**EXERCISE REQUIREMENTS**:
**a.** In the excerpt about Sparks's songs, what washed ashore with Michael's glasses on Tuesday at dawn?
**b.** Decide whether each statement agrees with the excerpt about Sparks's songs. Answer yes or no, and quote the words that settle it.
(i) "Bury Me Here" is on the same record as "I Fell."
(ii) "Lie Down" comes from the album Through the Trees.
(iii) "Don't be scared" features a flock of swallows.
**c.** Please reproduce the part of the excerpt about Sparks's songs starting with "Elsewhere, as in" and going on through "characters wholly indecipherable.".

**TEXT EXCERPT**:

What a hideous forest
Surrounded Whitehaven
Twisted black mountains
Wolves howled in madness
Never I ventured beyond the stone towers
As dusk spread her black wings
At the edge of the dark, wild wood
But one windy evening gathering timbers
Under white elm trees in shadows I saw her
The darkest of beauties
With her basket of cherries
The wind at her black skirts
Like the hands of the wild, dark wood
She turned in her terror
A madness possessed us
In shadows she pulled me


        "Stalled"

Falling snow spun above the road winding
 through the dark woods where my pickup stalled.
  Falling snow hissing through the air, painting my  windows
white till the trees disappeared. Even though I started  to
feel cold and I was far from town, I just sat there  in
the dark.

  Ensnared by nature's volatility, the protagonist  conjures a palpable sense of resignation, even acquiescence,  at the prospect of being snowbound in the woods. This eerie  yearning to become one with nature is conceivably the origin  of what I would refer to as the topographical uncanny in Sparks's poetics; that is, the uncanny  does not arise so much from the space of nature itself as from  the emotional complexities of the narrator's response to it.  In "I Fell," also from Through the Trees, the desire for a communion with nature, however violent, is even more urgent: "Walking  under those swaying trees, branches bowed with ice, I wanted  one to fall on me, to pin me in the snow." And, three cuts  later on the same record, the first-person narrator of "Bury  Me Here" wants to be submerged "with the spiders and fish" at  the end of a murky road where "black bears crawl to sleep,  tree sap slowly seeps and the sunrise never comes." Sometimes  nature intervenes more directly, as in the aforementioned "Lie  Down" from the In the Air album, where the narrative point of view oscillates between  an external narrator and the sea itself:

 
Tuesday at dawn Michael's glasses washed ashore with  a
 styrofoam box and two broken oars. He'd been digging  for
 clams in the muddy swamp weeds when he heard the  salt water
 whisper to him, 'Lie down, lie down in the dark rolling  sea.
 When you get to the bottom we'll kiss you to sleep.'
 Michael threw his glasses in the cold  green water.
 

Elsewhere, as in "Don't be scared" (also from In the Air), nature is imbued with a more  uplifting element, featuring a gathering flock of swallows - harbingers  of hope - that "fall in a wave and tap" on the protagonist's window "with their beaks." For Sparks, the wilderness and its  agents seem invariably to be capricious, the motive of her  characters wholly indecipherable.

**GIVEN INFORMATION**:
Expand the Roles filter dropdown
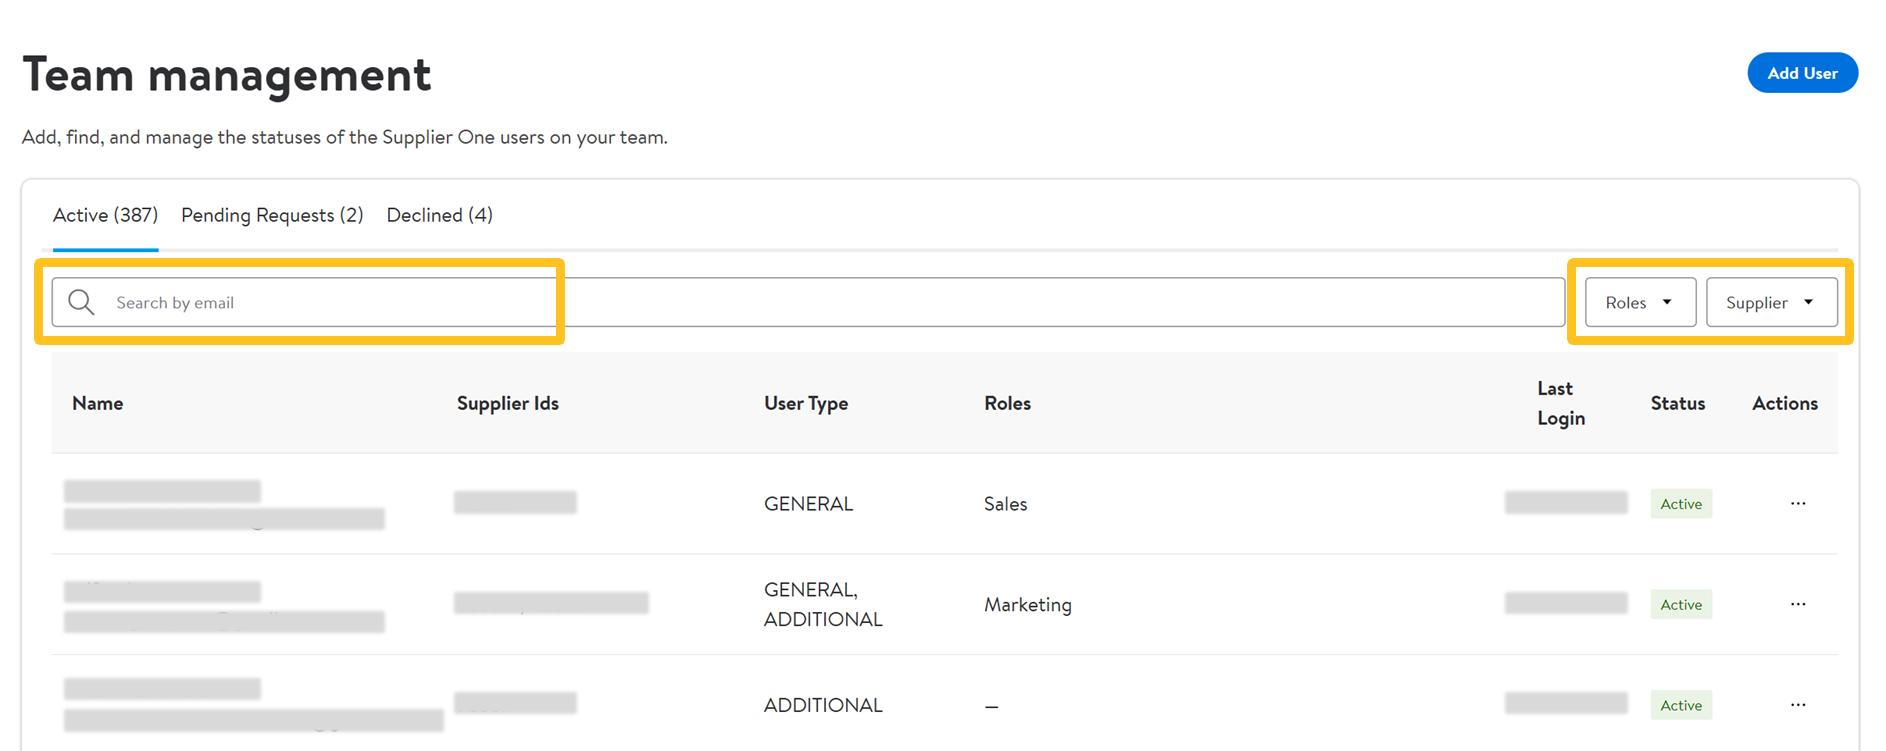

**ANSWERS TO THE PROBLEMS**:
**a.** A styrofoam box and two broken oars.

**b.**
(i) Yes: "later on the same record"
(ii) No: "from the In the Air album"
(iii) Yes: "featuring a gathering flock of swallows"

**c.**
Elsewhere, as in "Don't be scared" (also from In the Air), nature is imbued with a more  uplifting element, featuring a gathering flock of swallows - harbingers  of hope - that "fall in a wave and tap" on the protagonist's window "with their beaks." For Sparks, the wilderness and its  agents seem invariably to be capricious, the motive of her  characters wholly indecipherable.